Les virages de la F1

Les virages de la F1

Par Philippe Laguë

Anachronique, la Formule 1?

En cette ère de rectitude politique, nappée de préoccupations environnementales grandissantes, la question se pose plus que jamais. Outre la pollution sonore et atmosphérique qu’elle engendre, celle qu’on appelle la discipline-reine du sport automobile était, jusqu’en janvier dernier, une oligarchie dirigée par un promoteur-dictateur octogénaire; celui-ci distribuait ses Grands Prix comme des bonbons à des monarques et autres autocrates qui dirigent d’une main de fer leur pays (Abou Dhabi, Azerbaïdjan, Bahreïn, Chine, Russie…) au détriment de l’Europe occidentale, berceau historique de la Formule 1. La France n’a plus de Grand Prix, l’Allemagne non plus et le Grand Prix d’Italie a été confirmé in extremis le 29 novembre, soit la veille de la publication officielle du calendrier 2017.

Peut-on imaginer l’Italie privée de Grand Prix? Le royaume de Ferrari, l’écurie emblématique du sport automobile – et accessoirement, la marque automobile la plus connue et la plus prestigieuse de la planète, tous continents confondus? L’Italie, où les performances de la mythique Scuderia sont suivies à la loupe comme celles du Canadien chez nous?

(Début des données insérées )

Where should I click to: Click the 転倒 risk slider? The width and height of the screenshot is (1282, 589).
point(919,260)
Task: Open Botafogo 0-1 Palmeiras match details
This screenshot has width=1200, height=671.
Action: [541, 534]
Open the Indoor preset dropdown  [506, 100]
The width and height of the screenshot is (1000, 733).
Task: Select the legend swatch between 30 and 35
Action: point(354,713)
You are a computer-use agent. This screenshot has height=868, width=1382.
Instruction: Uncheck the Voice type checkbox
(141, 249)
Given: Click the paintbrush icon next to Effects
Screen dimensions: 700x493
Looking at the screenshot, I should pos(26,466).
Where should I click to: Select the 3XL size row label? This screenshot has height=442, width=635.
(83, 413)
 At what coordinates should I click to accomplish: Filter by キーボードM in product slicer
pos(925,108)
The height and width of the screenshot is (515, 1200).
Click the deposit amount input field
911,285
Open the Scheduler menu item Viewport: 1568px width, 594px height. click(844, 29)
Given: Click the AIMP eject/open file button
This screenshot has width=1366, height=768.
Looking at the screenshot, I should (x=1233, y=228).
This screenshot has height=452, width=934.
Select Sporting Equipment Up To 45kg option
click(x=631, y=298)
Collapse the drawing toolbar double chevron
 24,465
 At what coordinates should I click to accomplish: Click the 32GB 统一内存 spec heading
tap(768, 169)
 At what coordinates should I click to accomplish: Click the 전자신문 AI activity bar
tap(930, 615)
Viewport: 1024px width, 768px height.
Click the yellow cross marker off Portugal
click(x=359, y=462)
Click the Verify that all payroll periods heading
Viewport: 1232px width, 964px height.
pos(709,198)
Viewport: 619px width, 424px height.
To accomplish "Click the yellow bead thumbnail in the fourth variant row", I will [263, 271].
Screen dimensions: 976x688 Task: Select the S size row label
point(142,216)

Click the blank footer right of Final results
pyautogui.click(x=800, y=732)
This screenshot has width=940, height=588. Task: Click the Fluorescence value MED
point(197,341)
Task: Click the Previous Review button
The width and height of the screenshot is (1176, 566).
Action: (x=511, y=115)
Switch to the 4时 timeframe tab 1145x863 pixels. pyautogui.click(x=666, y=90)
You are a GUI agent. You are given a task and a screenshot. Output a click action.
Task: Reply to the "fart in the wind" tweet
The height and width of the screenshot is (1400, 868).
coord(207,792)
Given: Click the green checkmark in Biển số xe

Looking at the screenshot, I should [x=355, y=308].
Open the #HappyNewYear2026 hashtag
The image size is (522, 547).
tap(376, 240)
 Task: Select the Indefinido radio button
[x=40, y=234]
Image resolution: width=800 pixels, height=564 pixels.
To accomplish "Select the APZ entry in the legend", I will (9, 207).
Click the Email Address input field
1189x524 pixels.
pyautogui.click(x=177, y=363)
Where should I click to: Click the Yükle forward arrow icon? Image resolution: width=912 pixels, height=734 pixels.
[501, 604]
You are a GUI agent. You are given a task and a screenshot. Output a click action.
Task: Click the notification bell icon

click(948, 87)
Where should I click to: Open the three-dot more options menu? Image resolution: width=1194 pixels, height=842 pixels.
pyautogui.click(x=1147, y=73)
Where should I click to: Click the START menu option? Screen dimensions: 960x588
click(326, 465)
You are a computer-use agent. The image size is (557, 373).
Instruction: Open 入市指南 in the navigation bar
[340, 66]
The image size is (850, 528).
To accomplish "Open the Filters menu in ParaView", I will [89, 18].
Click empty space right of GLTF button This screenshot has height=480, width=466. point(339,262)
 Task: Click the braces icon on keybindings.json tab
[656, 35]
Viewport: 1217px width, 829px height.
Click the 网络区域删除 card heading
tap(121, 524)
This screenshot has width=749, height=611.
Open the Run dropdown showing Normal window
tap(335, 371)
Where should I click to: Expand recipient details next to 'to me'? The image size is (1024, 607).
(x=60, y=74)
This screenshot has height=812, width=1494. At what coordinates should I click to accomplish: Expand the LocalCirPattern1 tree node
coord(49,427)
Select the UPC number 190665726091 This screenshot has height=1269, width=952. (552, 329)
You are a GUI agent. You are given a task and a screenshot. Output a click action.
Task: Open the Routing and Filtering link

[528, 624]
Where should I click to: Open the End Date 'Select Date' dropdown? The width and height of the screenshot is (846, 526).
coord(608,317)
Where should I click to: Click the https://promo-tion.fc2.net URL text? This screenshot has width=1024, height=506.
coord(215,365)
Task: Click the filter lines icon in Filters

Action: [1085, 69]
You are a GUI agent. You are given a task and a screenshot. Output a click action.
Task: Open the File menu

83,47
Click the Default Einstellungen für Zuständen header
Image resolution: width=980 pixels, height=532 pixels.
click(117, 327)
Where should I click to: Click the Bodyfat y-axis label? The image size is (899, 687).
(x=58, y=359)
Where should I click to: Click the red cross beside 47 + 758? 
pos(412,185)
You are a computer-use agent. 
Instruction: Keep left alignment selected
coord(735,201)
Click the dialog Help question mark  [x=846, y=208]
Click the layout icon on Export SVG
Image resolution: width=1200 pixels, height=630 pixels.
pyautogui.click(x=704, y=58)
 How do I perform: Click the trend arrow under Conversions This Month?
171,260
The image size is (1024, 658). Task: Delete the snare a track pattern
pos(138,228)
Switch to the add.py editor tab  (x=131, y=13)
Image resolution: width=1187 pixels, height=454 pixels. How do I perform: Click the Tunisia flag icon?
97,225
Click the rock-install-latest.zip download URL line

Et que dire de l’Allemagne, privée de Grand Prix cette saison, comme en 2015? On parle ici de la mère-patrie des deux plus grands champions des 20 dernières années, Michael Schumacher et Sebastian Vettel, qui totalisent à eux seuls 11 titres de champion du monde! Depuis 1994, année du premier sacre de Schumacher, ces deux pilotes ont gagné la moitié des championnats. Et le champion en titre, Nico Rosberg, est Allemand lui aussi; avant de prendre sa retraite, fin 2016, il pilotait pour une équipe germanique, Mercedes, qui domine la F1 sans partage depuis trois ans. Pourtant, l’Allemagne n’a pas de Grand Prix en 2017…

Bernie Ecclestone

Ces délocalisations cachent, on s’en doute, des histoires de gros sous. Explication rapide : l’appétit de Bernie Ecclestone, le promoteur-dictateur évoqué plus haut, n’avait aucune limite. À 86 ans, « Mr. E » sentait la fin approcher – celle de son règne, de sa vie, voire les deux – et de toute évidence, il voulait faire sauter la banque avant de partir. (Rappelons qu’une partie des actions de la F1 ont été vendues à un consortium américain l’année dernière, ce qui a mené au départ d’Ecclestone en janvier.)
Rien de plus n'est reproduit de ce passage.